*What you should do*
Only the lines below, from the one with "INNOVATION (966, 106)" through the one with "Blog (511, 2067)", are to be written out, exactly.
━━━━━ Dataset content ━━━━━
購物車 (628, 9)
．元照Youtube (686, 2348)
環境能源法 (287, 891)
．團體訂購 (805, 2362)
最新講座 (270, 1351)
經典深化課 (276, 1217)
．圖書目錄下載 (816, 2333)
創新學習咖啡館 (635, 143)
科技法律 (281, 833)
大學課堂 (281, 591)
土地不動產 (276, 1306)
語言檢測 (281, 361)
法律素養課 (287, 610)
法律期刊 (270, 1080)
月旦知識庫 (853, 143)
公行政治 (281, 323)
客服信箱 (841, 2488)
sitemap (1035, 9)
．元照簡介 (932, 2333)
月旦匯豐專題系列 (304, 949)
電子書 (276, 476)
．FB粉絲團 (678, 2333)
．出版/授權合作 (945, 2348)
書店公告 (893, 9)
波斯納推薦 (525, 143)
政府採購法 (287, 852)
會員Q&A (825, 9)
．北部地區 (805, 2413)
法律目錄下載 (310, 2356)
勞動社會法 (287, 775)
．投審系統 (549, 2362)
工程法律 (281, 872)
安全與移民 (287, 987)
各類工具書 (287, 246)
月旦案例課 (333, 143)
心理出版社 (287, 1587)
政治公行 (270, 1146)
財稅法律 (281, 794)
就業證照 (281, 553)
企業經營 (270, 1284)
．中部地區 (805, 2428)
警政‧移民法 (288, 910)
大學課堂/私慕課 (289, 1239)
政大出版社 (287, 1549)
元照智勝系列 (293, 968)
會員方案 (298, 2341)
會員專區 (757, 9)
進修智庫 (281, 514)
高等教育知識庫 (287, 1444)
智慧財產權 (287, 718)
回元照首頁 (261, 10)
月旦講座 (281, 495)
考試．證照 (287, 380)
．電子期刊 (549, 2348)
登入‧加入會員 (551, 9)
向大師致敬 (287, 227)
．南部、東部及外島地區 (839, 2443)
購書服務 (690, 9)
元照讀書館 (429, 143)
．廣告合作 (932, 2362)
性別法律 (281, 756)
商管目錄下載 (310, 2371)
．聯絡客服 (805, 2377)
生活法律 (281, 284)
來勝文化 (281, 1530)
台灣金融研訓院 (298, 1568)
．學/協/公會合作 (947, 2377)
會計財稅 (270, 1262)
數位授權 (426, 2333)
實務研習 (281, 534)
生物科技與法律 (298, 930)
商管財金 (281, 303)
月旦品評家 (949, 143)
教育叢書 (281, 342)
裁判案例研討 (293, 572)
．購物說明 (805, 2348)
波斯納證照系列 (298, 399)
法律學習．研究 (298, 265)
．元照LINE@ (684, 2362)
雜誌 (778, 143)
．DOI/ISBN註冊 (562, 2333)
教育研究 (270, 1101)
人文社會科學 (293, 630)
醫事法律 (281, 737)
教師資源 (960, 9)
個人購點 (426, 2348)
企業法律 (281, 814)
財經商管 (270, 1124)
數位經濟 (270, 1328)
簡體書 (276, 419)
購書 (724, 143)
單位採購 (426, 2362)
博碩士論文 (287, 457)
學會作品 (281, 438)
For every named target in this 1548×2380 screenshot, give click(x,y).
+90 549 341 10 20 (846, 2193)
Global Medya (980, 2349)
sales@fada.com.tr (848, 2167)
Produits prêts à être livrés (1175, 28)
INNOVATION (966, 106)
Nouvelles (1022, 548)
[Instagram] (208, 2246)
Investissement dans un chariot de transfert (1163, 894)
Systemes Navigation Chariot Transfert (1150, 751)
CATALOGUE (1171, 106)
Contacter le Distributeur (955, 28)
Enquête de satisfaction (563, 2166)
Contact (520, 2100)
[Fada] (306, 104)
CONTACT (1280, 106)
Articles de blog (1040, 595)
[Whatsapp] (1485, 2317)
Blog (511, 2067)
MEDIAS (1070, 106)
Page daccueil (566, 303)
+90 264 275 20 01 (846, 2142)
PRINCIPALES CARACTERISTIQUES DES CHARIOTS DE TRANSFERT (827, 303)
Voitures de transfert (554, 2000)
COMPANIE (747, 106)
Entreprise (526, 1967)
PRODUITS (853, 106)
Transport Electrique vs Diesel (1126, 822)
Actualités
━━━━━
*Answer space*
INNOVATION (966, 106)
Nouvelles (1022, 548)
[Instagram] (208, 2246)
Investissement dans un chariot de transfert (1163, 894)
Systemes Navigation Chariot Transfert (1150, 751)
CATALOGUE (1171, 106)
Contacter le Distributeur (955, 28)
Enquête de satisfaction (563, 2166)
Contact (520, 2100)
[Fada] (306, 104)
CONTACT (1280, 106)
Articles de blog (1040, 595)
[Whatsapp] (1485, 2317)
Blog (511, 2067)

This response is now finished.